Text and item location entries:
···

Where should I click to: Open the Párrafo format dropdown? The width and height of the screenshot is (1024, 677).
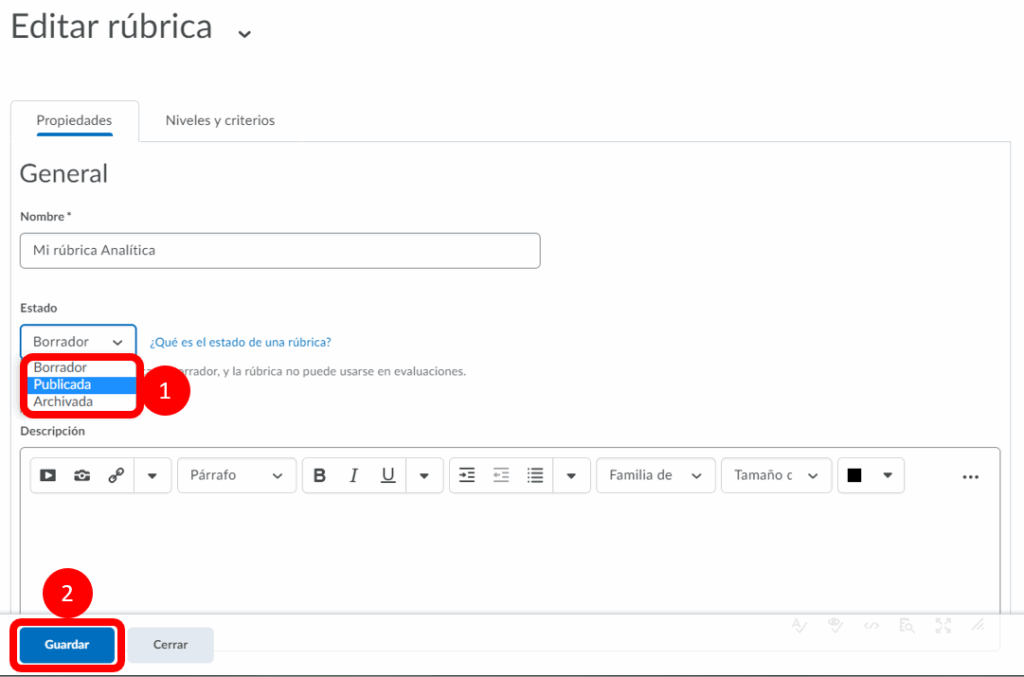point(236,476)
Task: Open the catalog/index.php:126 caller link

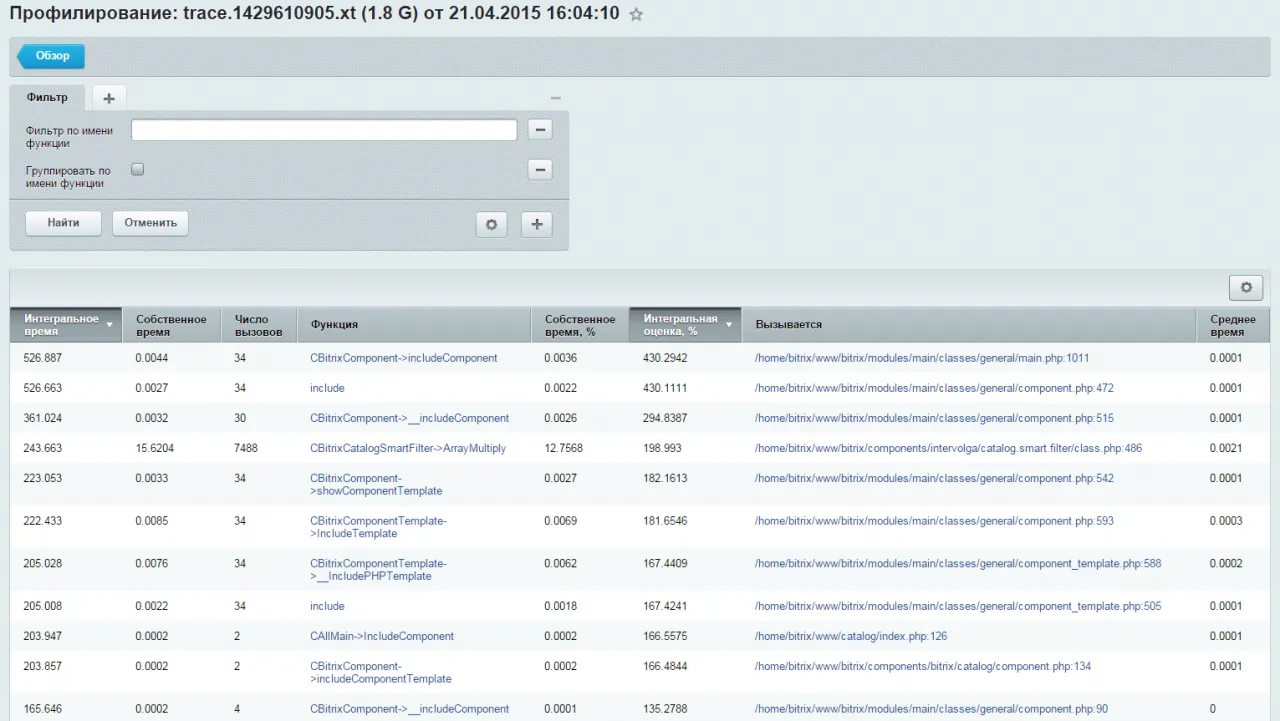Action: 850,636

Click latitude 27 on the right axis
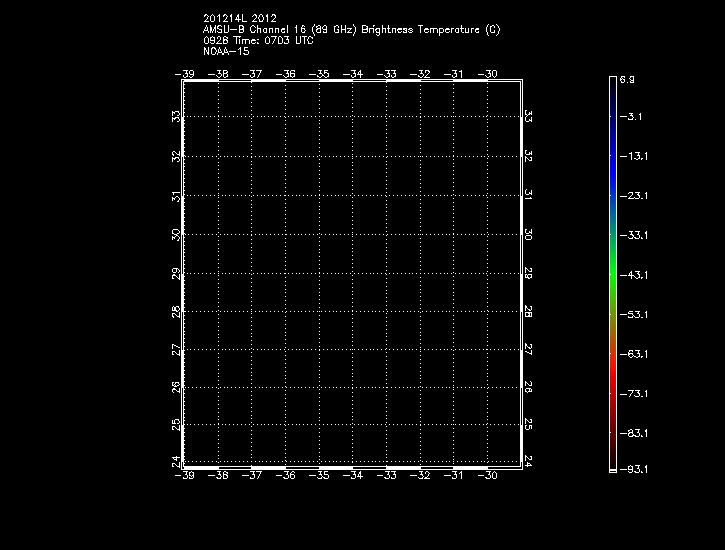(x=528, y=350)
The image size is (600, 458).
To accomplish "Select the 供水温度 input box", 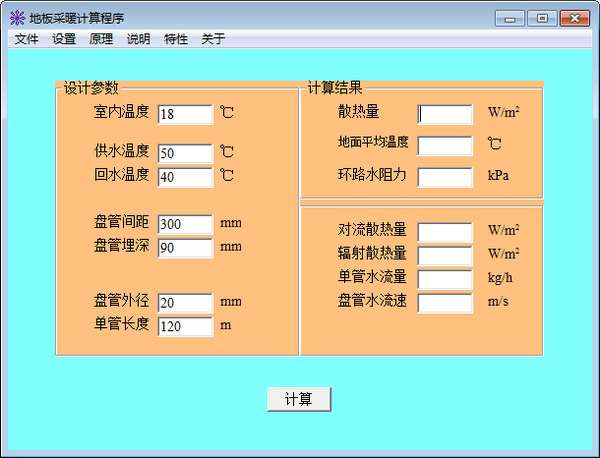I will [x=185, y=154].
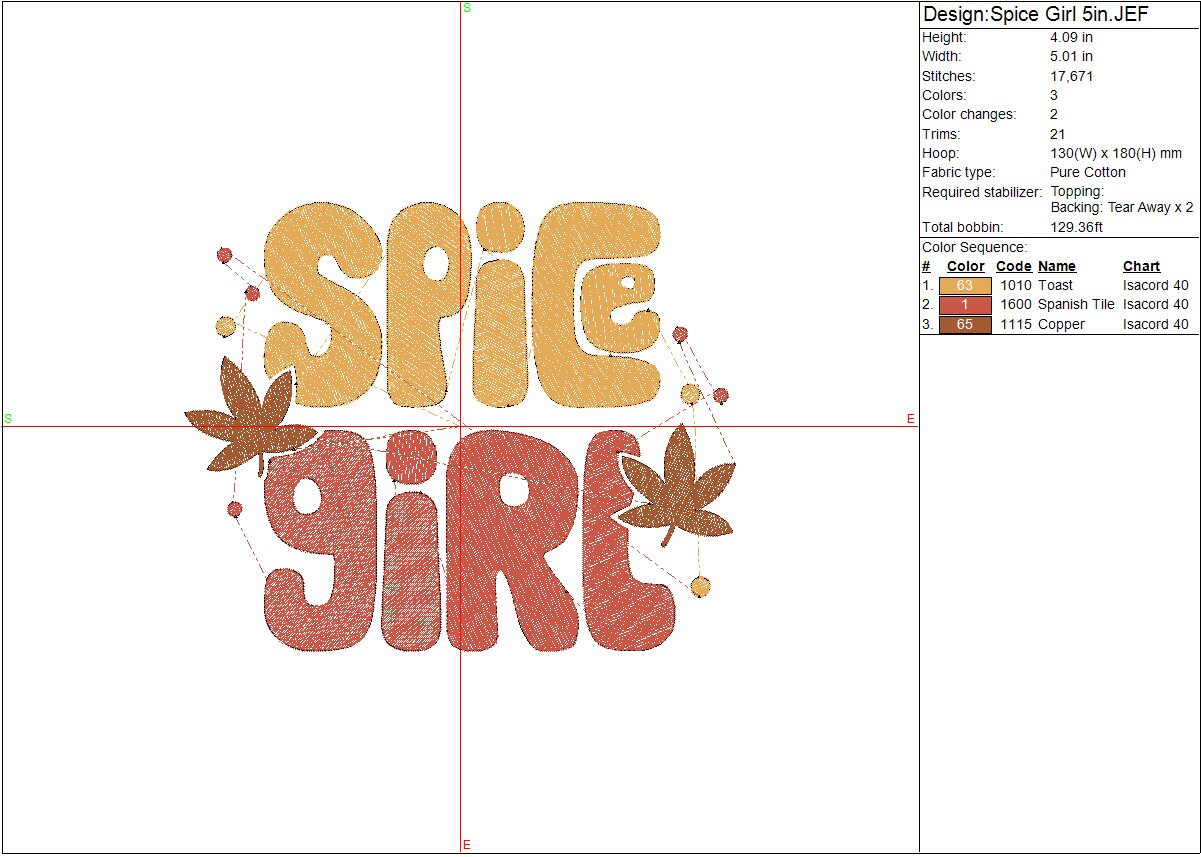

···

Rename "dropdown" to "menu" in the records, from the start through the line with "(x=528, y=350)", and write out those lines with everything else unchanged, leaving out the pictures.

Where should I click to: Open the Párrafo format menu? The width and height of the screenshot is (1024, 677).
point(236,476)
Task: Open the catalog/index.php:126 caller link

Action: 850,636

Click latitude 27 on the right axis
(x=528, y=350)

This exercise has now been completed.